Officially, a horse should be in training to compete under rules. These rules differ from country to country and sometimes state to state depending upon what regulatory body decides on them.
The rules of racing could vary between the Railway Stakes at Ascot racecourse in Perth, Western Australia and say the Kentucky Derby at Churchill Downs in Lexington, Kentucky in the USA. Flat contests between thoroughbreds also attracts betting interest aplenty and the latest horse racing odds can be found on Oddschecker.

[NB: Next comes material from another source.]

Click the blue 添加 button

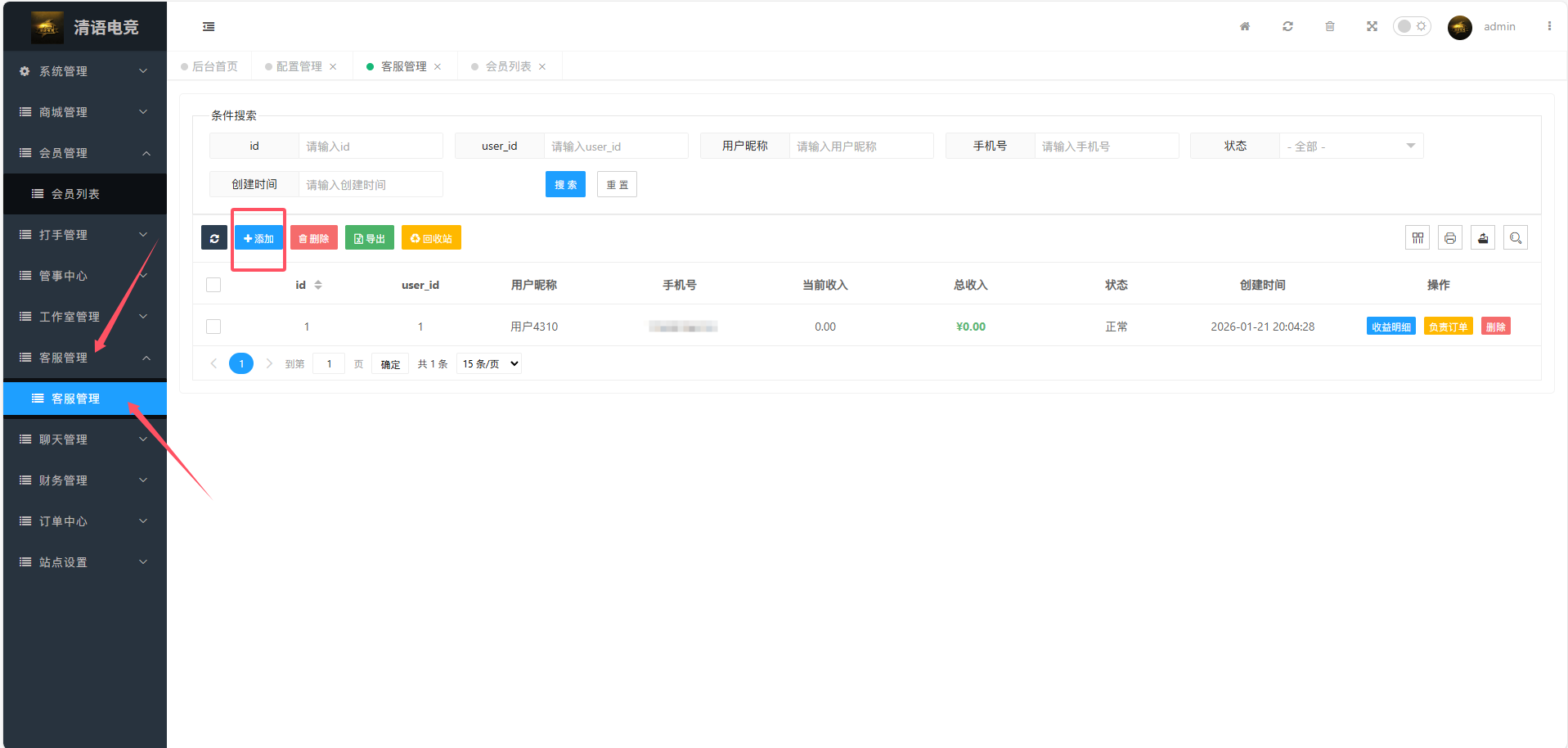(258, 238)
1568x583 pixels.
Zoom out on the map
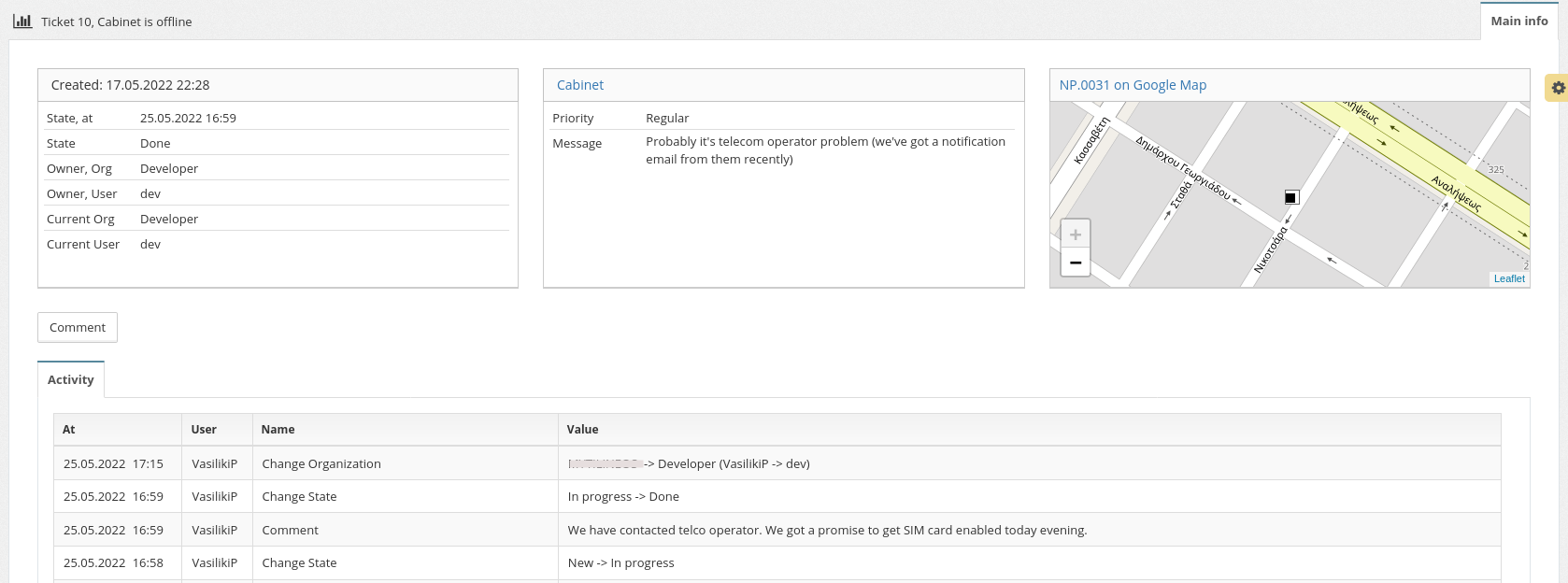(x=1076, y=263)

Horses may not take well to be put into stalls or barriers to ensure everyone lines up level and equally. Keeping your horse race fit, meanwhile, takes a combination of diet and exercise
If something more intricate than an end to end gallop on horseback appeals, then why not try dressage? Taking to a 20x60m arena, this is so much more than just prancing about – occasionally set to music.
Dressage is the ultimate test of discipline and that’s why it’s in the Summer Olympics. As a rider, you must shorten horse’s stride, much as you would if approaching a fence too quickly. Only here it’s all about poise, balance and memory.

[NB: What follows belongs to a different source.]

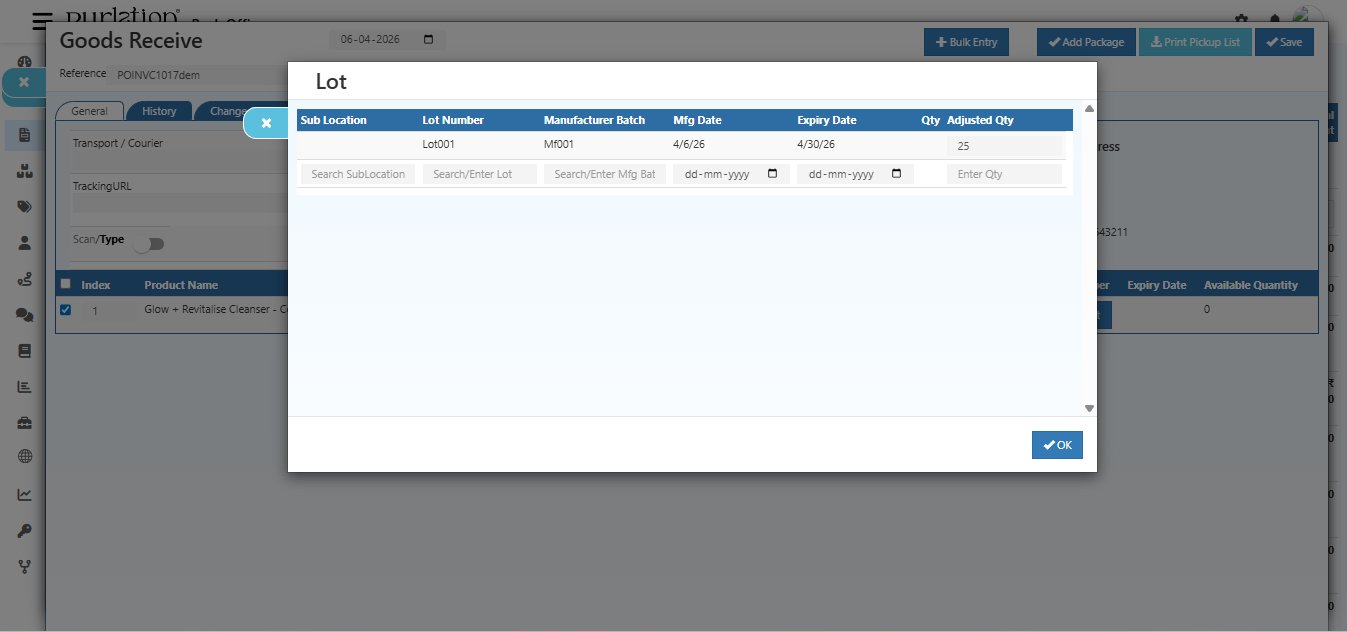Click the line chart icon in the sidebar

coord(25,494)
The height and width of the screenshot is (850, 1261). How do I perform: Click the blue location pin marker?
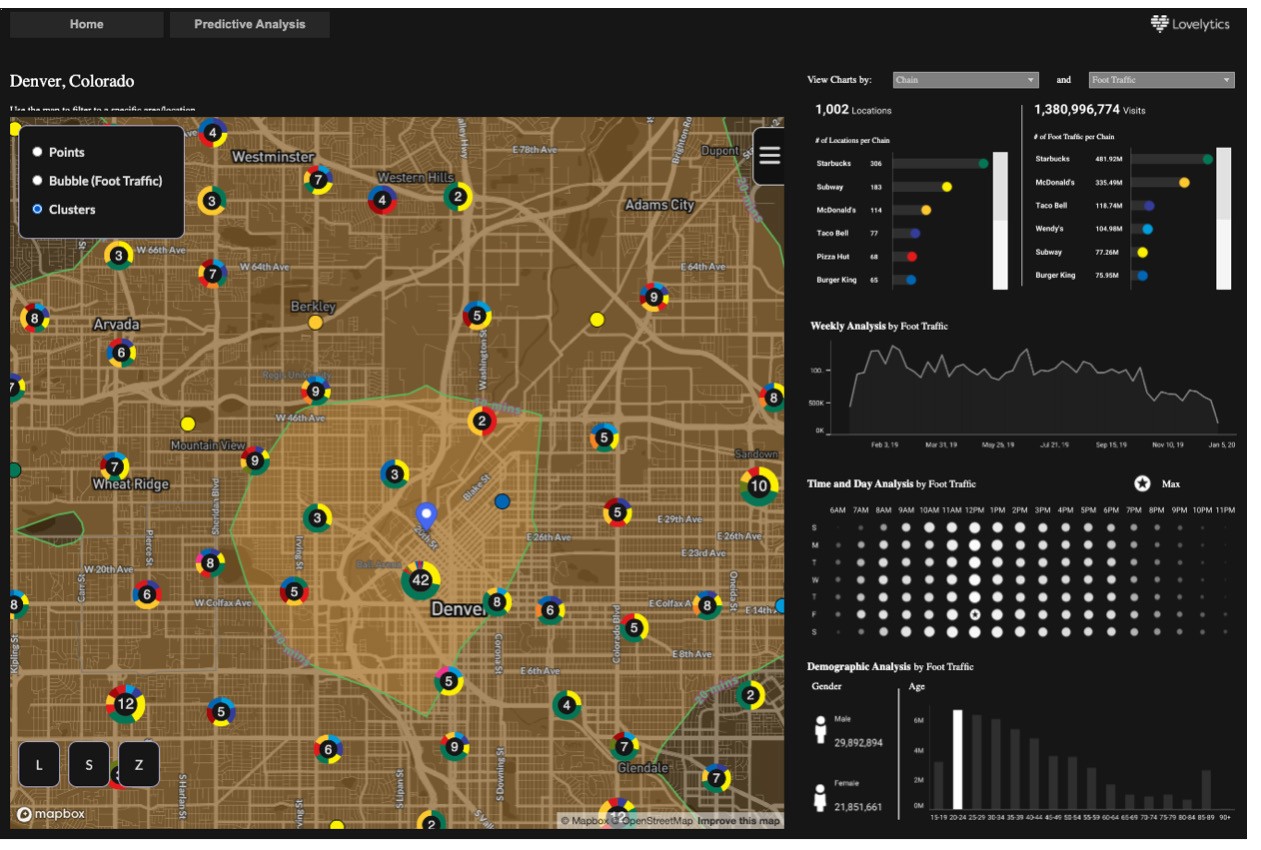(x=427, y=516)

Judges will evaluate these equine movements and, if competing freestyle, both horse and rider receive marks from 0 to 10 on the artistry and technicality of the composed routine. This takes real patience.
A throwback to Ancient Greece and Rome where chariot races were a popular and decidedly dangerous pastime, the much safer modern equivalent is harness racing. Horses pull a sulky – a cart with two wheels sometimes with the rider on horseback and sometimes on the cart depending on the rules.
This is done at a trot or pacing, but there are strict guidelines on speed. Horses are not allowed to break into a canter or gallop and must be controlled by the rider from whatever berth he occupies. North America is the most popular place for pacing and it’s also big Down Under.
Hobbles can be attached to the horse’s legs to bring them to the appropriate gait for harness racing. This is most often associated with dirt, whereas flat racing takes place on a variety of different surfaces including artificial ones.
Want to work as a team in equestrian? Then team chasing could be for you. This is becoming increasingly popular as teams of four horses and riders go over a two-mile Cross Country course clearing all the fun obstacles we mentioned above.
Team members set off at different intervals and whoever is third to jump off, then their time will be taken for the whole quartet. It’s thus a sound strategy to put your best rider, even if they’re not on the best horse on this key anchor leg.
A versatile horse that has sufficient poise for dressage, the right amount of endurance for Cross Country and speed for show jumping can do all three disciplines in three-day eventing. This is the last of the Olympic equestrian sports.
Day one is always about the dressage. Once that’s out the way it’s on to clearing obstacles. You’ll carry a score over each day, culminating in the show jumping. Remember, you can receive faults – penalty points for knocking a fence down or failing to complete the courses in the optimum time.
National Hunt racing
As with Flat racing above, a particularly popular pastime more focused on the British Isles is horses racing against one another over jumps. There’s a variety of disciplines – hurdles races, steeplechasers and even Cross Country.
National Hunt racing has different rules to the flat and many thoroughbred horses from the point-to-point circuit – traditionally held over 3m at smaller unofficial racing venues in the UK and Ireland – come into training for this type of competition.
Horses can switch between the flat and jumps if they wish, but there’s a great deal of difference between being a sprinter over the flying five furlongs and tackling a steeplechase like the Grand National over four and a quarter miles!